Stated goal:
Reproduce the lines from the one containing "Open the Function Wizard icon" through the one containing "tap(1168, 32)", both included, without any changes.
** Begin Information supplied **
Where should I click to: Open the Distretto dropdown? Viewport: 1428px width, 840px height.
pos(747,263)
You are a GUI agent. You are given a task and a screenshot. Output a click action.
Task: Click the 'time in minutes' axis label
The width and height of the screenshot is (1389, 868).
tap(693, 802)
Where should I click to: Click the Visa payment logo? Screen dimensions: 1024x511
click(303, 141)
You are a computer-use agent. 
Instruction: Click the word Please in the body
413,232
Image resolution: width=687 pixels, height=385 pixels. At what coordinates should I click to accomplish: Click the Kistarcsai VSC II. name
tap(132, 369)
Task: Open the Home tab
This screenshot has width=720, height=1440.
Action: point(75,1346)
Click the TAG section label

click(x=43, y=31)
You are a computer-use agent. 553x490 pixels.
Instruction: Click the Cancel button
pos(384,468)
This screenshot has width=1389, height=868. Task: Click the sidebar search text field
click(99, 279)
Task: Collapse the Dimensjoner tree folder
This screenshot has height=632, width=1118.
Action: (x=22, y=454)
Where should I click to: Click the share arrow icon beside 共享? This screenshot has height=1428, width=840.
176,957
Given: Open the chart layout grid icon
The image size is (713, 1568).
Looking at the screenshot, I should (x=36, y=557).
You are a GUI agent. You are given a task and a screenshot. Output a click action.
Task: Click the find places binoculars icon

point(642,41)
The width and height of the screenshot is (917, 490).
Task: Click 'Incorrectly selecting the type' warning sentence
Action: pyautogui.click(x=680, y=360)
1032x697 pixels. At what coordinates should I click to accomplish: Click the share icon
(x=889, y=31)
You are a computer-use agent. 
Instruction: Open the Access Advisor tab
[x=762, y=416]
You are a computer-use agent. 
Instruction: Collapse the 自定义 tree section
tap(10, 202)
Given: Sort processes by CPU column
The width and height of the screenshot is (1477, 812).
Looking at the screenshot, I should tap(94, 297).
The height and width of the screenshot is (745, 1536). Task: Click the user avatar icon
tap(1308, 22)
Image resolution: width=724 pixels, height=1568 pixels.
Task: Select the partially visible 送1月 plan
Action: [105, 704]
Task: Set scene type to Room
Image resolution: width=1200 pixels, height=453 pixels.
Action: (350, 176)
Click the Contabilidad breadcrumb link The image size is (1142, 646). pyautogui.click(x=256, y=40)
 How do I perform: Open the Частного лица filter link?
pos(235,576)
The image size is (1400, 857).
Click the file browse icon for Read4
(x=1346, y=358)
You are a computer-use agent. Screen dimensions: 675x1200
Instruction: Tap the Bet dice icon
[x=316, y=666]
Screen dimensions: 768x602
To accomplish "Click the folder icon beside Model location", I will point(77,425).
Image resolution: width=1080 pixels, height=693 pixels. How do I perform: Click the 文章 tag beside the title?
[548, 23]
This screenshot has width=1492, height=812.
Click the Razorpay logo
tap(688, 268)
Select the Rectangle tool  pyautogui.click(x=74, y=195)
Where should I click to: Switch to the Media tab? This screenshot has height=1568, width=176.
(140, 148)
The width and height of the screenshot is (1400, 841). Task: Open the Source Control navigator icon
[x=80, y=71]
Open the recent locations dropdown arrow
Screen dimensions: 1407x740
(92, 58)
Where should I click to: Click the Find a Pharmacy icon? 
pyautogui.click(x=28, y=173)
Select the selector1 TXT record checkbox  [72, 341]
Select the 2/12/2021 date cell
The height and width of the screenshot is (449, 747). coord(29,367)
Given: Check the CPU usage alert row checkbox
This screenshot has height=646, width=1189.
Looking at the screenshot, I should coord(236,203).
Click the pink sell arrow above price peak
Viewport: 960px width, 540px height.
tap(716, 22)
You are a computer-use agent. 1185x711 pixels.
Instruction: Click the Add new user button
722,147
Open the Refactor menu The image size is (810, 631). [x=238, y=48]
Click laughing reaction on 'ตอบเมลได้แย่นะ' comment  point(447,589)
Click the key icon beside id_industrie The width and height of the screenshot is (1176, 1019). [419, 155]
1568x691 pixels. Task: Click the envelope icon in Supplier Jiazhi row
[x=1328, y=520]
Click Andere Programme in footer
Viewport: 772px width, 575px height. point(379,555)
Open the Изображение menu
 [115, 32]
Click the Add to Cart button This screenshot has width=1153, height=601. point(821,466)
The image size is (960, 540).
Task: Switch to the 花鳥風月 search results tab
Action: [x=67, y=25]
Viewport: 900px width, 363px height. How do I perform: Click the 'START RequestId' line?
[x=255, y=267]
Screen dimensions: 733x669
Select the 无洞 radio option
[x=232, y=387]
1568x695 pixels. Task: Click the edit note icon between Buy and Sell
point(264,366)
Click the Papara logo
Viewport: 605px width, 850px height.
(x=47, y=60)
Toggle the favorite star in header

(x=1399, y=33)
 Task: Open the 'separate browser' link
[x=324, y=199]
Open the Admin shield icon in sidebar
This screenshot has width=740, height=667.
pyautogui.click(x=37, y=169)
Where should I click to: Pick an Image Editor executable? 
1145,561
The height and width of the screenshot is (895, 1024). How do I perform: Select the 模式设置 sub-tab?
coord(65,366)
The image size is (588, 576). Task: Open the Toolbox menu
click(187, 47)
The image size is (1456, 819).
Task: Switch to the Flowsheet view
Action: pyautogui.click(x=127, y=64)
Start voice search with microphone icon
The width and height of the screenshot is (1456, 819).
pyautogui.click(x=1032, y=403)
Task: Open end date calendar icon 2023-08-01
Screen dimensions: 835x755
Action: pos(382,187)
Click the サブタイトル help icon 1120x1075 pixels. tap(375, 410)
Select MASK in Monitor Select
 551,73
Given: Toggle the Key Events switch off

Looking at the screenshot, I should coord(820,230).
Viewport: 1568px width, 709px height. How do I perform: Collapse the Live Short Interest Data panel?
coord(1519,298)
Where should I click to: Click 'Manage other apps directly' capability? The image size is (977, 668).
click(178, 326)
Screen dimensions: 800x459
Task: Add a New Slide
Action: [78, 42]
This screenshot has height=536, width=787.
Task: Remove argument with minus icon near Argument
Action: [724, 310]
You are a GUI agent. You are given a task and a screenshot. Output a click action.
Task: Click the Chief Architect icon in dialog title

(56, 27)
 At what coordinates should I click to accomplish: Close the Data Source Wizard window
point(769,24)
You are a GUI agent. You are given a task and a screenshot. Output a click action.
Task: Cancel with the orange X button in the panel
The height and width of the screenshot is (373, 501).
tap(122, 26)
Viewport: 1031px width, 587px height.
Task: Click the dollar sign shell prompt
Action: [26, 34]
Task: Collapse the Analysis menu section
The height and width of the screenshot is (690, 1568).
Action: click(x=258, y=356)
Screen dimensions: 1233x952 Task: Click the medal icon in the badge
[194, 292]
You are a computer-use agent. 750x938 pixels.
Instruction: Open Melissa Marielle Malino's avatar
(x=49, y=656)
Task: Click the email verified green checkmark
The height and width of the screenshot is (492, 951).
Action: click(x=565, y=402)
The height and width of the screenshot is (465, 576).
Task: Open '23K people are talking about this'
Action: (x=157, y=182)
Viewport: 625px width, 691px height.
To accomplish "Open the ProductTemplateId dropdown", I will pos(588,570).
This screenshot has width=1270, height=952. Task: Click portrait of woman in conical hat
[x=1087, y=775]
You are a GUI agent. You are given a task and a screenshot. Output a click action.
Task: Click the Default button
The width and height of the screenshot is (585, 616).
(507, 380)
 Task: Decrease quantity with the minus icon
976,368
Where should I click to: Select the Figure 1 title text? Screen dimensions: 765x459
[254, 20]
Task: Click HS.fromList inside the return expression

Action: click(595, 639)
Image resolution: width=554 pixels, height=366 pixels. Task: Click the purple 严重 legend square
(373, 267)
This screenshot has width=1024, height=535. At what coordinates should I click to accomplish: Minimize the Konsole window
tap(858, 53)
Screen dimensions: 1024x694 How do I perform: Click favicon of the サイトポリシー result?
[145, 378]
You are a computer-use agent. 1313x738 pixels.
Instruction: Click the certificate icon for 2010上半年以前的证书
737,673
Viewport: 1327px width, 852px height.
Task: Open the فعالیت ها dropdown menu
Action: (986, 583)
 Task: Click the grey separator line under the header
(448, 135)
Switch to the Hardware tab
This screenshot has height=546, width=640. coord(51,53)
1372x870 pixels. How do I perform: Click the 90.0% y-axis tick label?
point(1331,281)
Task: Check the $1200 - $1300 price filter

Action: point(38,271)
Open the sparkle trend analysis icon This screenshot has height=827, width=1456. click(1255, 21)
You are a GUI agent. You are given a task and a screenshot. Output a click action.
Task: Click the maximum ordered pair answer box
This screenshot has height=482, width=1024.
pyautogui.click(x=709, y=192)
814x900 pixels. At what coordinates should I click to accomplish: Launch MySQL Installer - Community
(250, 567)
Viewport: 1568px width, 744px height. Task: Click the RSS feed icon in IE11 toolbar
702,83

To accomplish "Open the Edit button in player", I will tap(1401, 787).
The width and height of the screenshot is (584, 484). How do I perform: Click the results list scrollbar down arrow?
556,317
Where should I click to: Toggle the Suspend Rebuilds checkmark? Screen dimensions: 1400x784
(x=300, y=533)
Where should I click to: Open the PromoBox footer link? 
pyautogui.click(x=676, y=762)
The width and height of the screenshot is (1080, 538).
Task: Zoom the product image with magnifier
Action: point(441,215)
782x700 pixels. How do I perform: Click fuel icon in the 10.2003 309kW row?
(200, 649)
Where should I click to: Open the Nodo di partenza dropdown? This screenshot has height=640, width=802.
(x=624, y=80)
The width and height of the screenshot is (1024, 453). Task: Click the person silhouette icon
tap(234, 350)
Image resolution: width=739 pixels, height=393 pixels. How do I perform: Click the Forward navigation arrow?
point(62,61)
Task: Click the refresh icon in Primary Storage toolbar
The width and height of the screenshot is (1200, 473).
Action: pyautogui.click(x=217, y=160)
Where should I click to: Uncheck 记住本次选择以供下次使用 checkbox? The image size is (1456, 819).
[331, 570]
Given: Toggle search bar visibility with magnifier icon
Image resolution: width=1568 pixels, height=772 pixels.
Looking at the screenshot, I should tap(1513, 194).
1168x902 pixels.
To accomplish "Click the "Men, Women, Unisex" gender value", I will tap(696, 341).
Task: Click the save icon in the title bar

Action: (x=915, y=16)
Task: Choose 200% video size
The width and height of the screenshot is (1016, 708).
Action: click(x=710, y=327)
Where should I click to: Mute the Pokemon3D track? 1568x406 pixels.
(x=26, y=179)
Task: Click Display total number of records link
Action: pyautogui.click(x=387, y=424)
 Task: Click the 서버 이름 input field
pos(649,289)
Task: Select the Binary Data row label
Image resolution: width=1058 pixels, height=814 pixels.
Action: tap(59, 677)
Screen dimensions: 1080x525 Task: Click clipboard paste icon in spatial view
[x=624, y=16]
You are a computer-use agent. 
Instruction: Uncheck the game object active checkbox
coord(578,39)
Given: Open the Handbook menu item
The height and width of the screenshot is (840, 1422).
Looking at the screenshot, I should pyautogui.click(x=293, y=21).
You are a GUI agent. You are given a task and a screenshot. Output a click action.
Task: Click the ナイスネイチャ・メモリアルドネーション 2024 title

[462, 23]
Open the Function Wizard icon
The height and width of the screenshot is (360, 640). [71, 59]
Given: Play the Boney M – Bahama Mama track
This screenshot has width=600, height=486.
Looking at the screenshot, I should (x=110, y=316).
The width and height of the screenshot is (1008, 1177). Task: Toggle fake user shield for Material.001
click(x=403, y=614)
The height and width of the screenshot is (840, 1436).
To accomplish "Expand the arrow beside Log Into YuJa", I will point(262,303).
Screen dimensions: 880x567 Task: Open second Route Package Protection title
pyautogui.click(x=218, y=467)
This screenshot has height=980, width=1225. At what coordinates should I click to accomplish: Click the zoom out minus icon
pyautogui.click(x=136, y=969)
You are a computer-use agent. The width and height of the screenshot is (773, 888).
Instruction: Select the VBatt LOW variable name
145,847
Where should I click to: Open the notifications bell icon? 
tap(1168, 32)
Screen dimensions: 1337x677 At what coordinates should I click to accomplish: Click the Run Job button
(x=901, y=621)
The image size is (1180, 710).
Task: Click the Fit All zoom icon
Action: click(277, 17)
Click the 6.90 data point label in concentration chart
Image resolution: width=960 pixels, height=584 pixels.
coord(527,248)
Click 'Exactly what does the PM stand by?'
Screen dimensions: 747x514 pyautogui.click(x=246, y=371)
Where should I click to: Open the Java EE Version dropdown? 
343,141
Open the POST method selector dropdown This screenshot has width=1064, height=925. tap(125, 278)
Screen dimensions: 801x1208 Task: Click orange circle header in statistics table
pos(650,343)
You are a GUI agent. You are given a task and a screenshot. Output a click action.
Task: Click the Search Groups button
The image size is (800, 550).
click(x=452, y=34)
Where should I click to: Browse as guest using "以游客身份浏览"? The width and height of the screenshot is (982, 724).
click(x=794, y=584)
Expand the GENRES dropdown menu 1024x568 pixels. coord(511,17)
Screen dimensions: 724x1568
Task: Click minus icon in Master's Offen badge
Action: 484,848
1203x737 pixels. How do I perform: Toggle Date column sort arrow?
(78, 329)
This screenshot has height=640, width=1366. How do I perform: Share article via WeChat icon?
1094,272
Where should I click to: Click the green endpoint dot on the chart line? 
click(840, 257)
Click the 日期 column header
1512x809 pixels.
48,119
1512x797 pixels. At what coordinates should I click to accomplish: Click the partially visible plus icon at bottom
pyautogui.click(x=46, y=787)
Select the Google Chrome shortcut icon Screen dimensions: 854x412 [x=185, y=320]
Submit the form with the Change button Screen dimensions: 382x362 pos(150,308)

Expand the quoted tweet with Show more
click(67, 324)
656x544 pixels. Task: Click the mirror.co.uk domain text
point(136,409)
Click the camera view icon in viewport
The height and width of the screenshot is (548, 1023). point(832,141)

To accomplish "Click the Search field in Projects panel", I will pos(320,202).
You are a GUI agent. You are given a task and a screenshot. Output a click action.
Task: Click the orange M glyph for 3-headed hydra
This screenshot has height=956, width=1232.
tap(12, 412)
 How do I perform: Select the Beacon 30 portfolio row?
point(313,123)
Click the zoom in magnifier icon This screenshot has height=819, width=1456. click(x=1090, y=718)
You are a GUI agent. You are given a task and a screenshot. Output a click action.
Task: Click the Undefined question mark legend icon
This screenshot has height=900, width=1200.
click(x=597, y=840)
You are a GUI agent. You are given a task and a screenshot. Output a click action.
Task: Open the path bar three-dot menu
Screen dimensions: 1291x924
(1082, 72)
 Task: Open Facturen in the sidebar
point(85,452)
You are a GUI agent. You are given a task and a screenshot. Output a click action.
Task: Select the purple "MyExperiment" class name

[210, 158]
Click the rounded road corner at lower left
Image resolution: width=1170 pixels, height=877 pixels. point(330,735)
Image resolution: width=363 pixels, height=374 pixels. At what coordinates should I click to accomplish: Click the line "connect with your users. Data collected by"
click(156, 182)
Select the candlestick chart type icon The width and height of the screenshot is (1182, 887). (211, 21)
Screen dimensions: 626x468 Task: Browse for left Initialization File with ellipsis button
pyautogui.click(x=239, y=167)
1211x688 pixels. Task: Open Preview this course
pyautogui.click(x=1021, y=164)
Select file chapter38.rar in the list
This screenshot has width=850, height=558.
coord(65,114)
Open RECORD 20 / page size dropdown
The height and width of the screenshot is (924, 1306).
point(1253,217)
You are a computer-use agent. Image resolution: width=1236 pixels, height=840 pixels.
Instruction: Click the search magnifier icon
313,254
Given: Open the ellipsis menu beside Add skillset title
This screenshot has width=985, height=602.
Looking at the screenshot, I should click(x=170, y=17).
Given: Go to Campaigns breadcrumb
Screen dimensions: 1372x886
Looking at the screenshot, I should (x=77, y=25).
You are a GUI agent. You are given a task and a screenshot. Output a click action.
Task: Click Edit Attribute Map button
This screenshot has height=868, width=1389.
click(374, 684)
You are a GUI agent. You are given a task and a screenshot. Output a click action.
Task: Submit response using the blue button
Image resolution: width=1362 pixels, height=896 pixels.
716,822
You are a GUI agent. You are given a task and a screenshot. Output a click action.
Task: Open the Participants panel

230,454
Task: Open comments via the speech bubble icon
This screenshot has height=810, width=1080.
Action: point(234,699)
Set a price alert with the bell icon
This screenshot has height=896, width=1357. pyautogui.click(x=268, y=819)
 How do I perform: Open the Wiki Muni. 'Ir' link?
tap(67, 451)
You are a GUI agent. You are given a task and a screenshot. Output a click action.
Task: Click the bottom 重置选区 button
** End Information supplied **
Full output:
Open the Function Wizard icon
The height and width of the screenshot is (360, 640). [71, 59]
Given: Play the Boney M – Bahama Mama track
This screenshot has width=600, height=486.
Looking at the screenshot, I should (x=110, y=316).
The width and height of the screenshot is (1008, 1177). Task: Toggle fake user shield for Material.001
click(x=403, y=614)
The height and width of the screenshot is (840, 1436).
To accomplish "Expand the arrow beside Log Into YuJa", I will point(262,303).
Screen dimensions: 880x567 Task: Open second Route Package Protection title
pyautogui.click(x=218, y=467)
This screenshot has height=980, width=1225. At what coordinates should I click to accomplish: Click the zoom out minus icon
pyautogui.click(x=136, y=969)
You are a computer-use agent. The width and height of the screenshot is (773, 888).
Instruction: Select the VBatt LOW variable name
145,847
Where should I click to: Open the notifications bell icon? 
tap(1168, 32)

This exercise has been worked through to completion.